We were delighted to be mentioned in Professor John McCormick's new book "Building Parallel, Embedded, and Real-time Applications With Ada", where he shows RapiTime's hybrid approach of combining measurements from the actual target with source code analysis in order to find the worst case execution time (WCET) of Ada programs.
He writes "From its beginnings, Ada was designed to allow such analysis in as easy a way as possible".
Ada certainly does have its advantages (indeed, we write most of our own software in Ada), and we see customers using Ada in projects, new and old, mostly in the aerospace domain.
One positive thing, from a timing point of view, is that Ada does encourage you to write well structured code, which can mean a lighter testing burden as well as a more straightforward timing analysis.
The well-defined syntax and strong typing helps here too when you start to consider measuring code coverage measurements (statement coverage or MC/DC for example).

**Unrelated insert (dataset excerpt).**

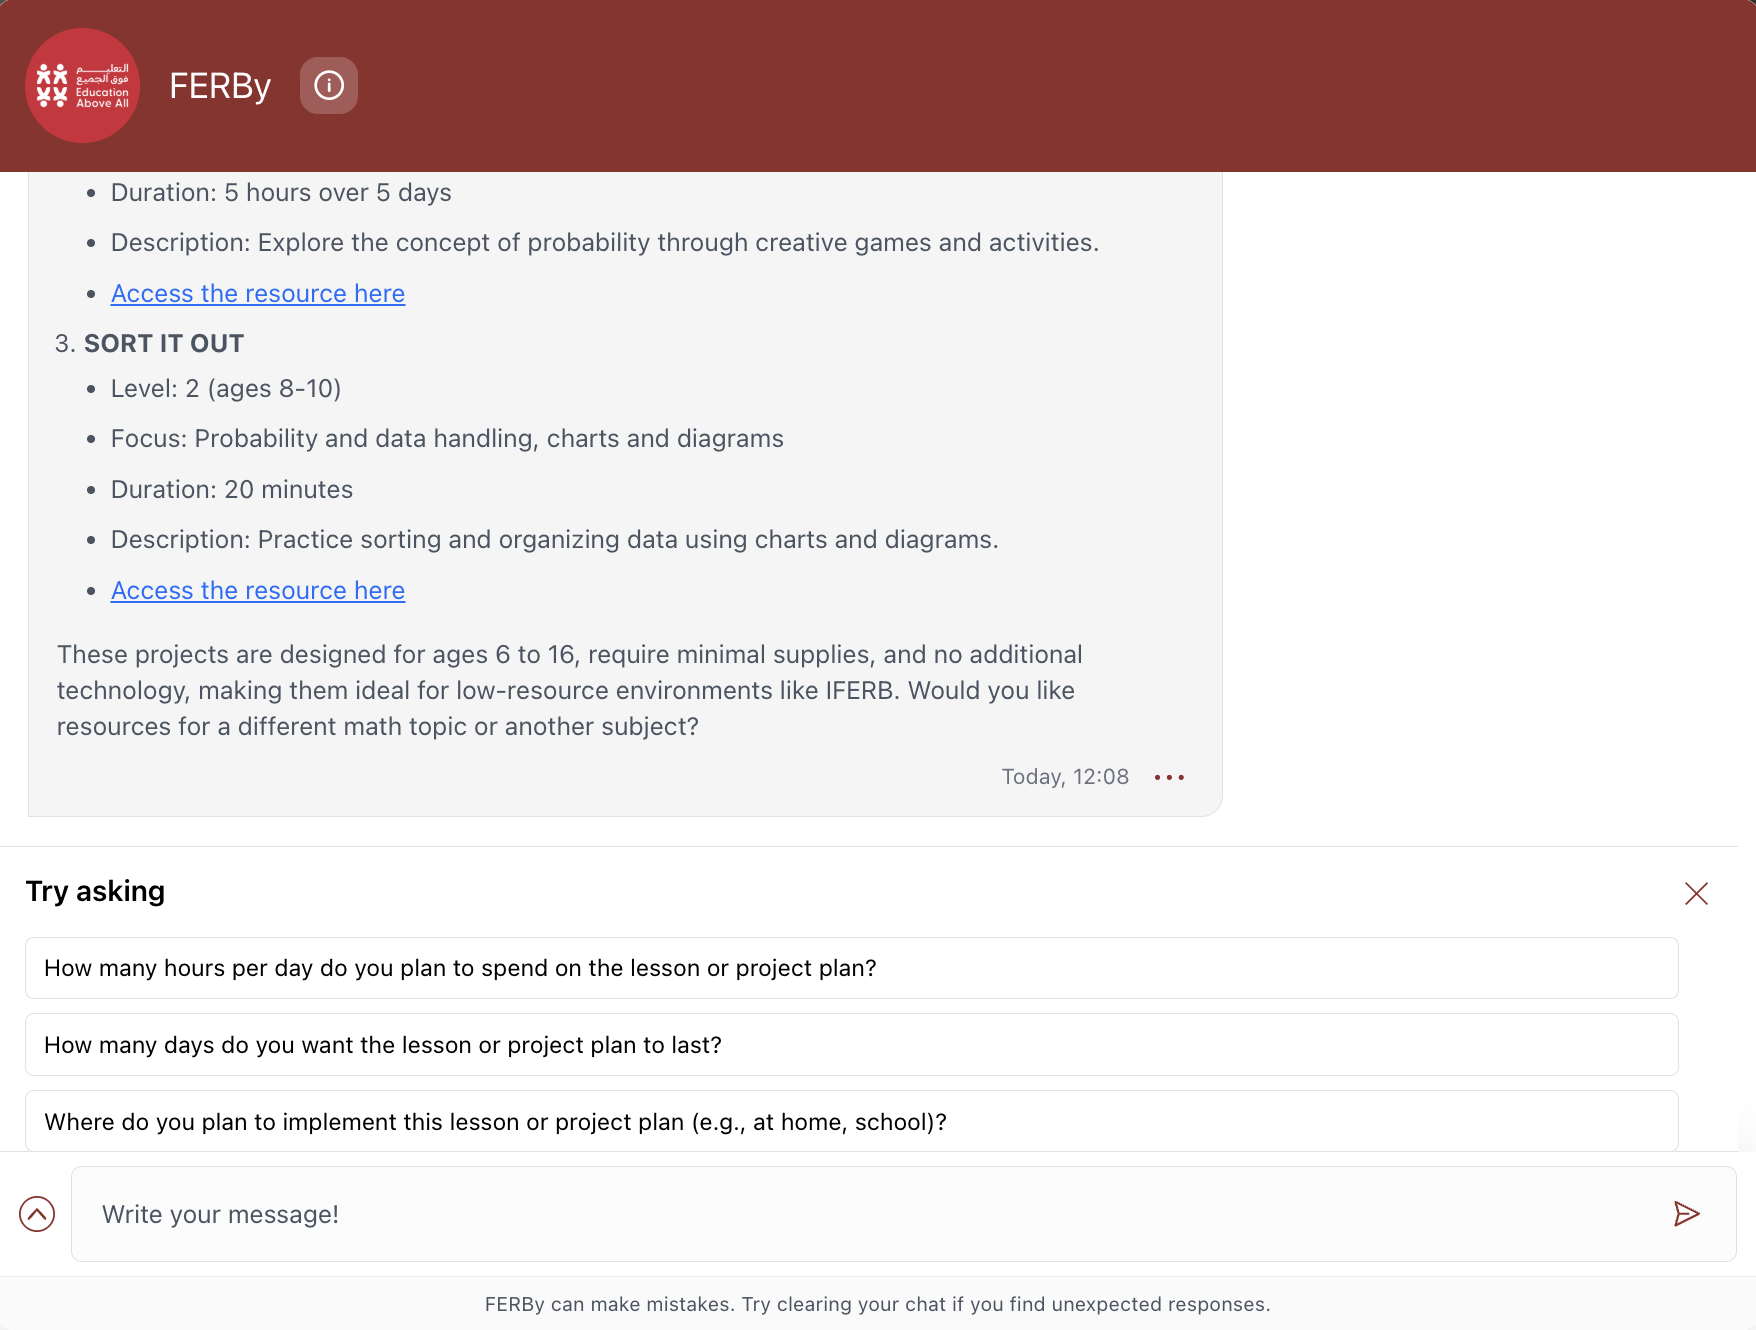
Task: Click the Level: 2 ages 8-10 bullet
Action: point(226,389)
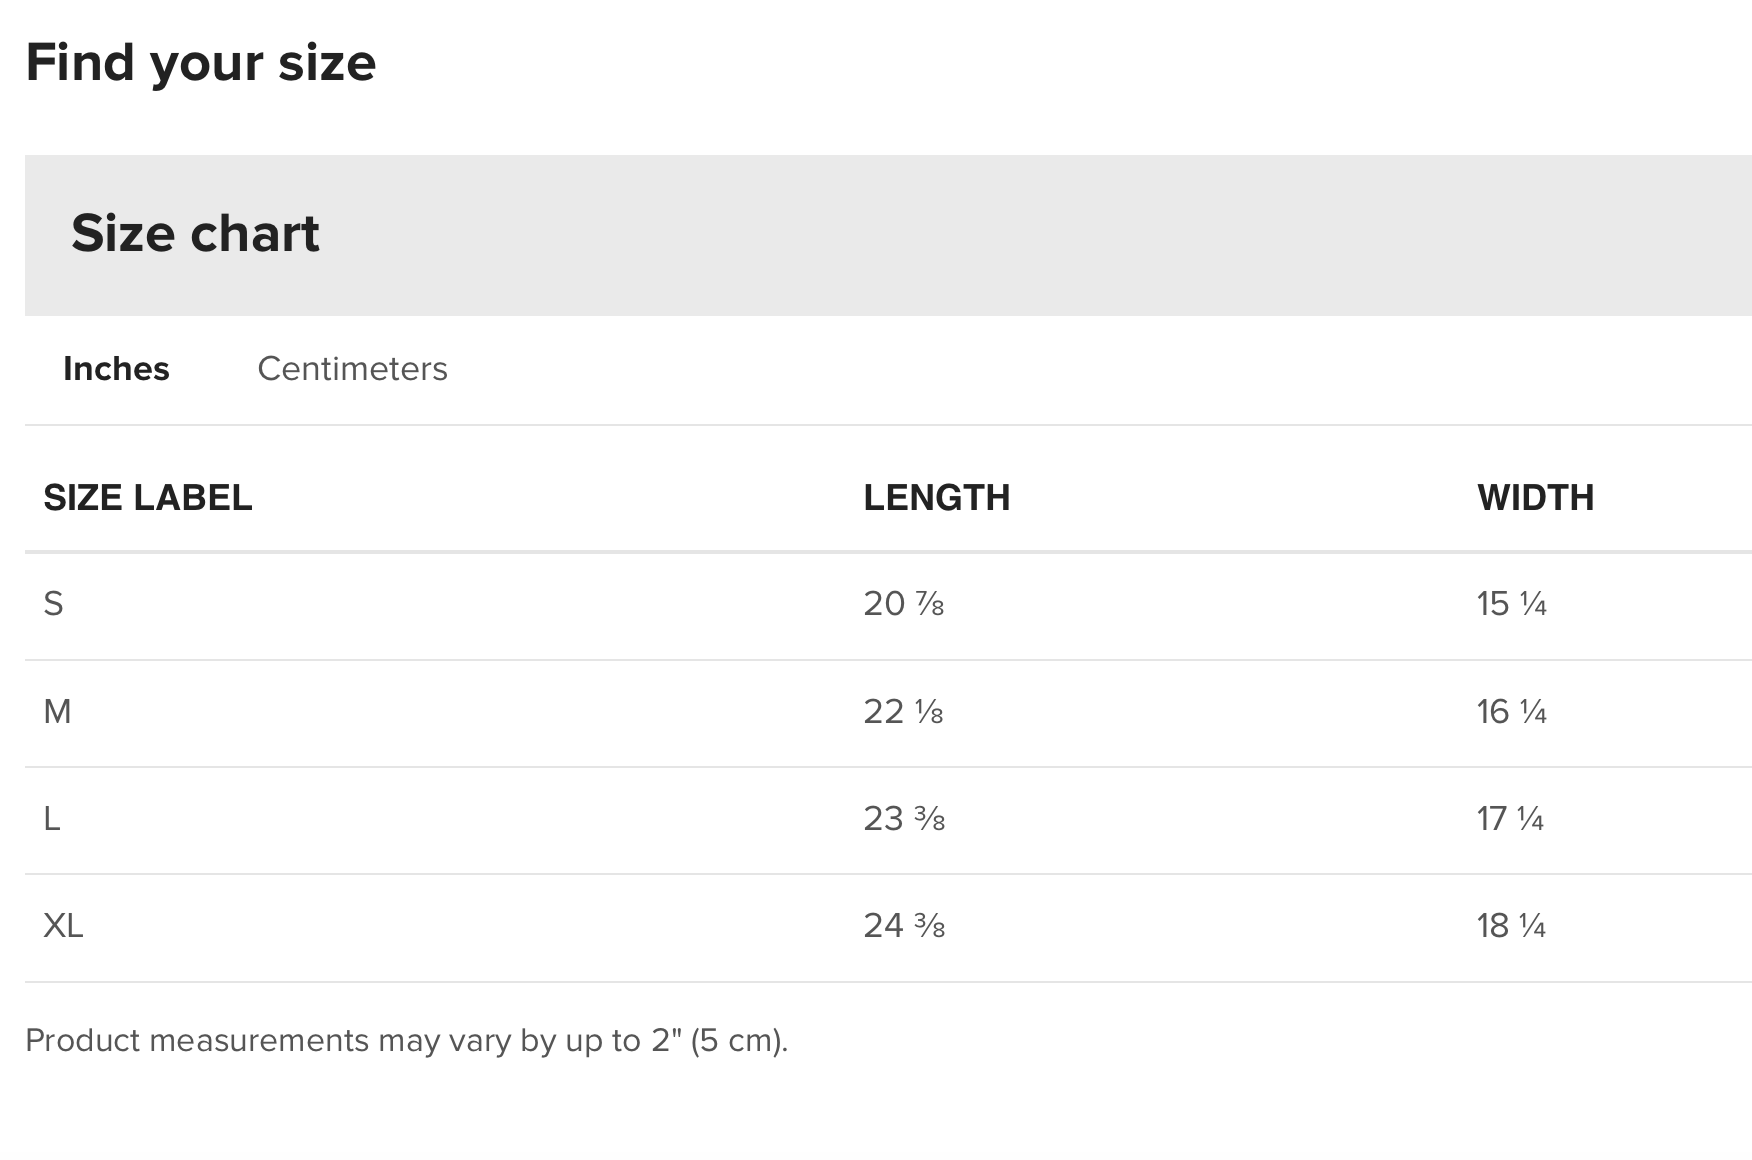The width and height of the screenshot is (1752, 1160).
Task: Select the Inches tab
Action: (116, 369)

Although you can write "weird" things in Ada, we just don't find them very often in customer code.
The Ravenscar and SPARK subsets of course help to further remove difficulties for analysis. For example asynchronous transfer of control might be a great way of way of programming, but it makes WCET analysis a bit harder.
On the other hand, Ada compilers introduce object code that is not obvious in the source code (such as copying arrays, constraint checks, exceptions): a single (language level) statement can invoke all sorts of stack manipulation, "memcpy" and branches. Doing these things at the language level really helps to make sure that they are functionally correct: less room for user error. However these things can often be the cause of quite surprising timing results once we analyse the details with RapiTime.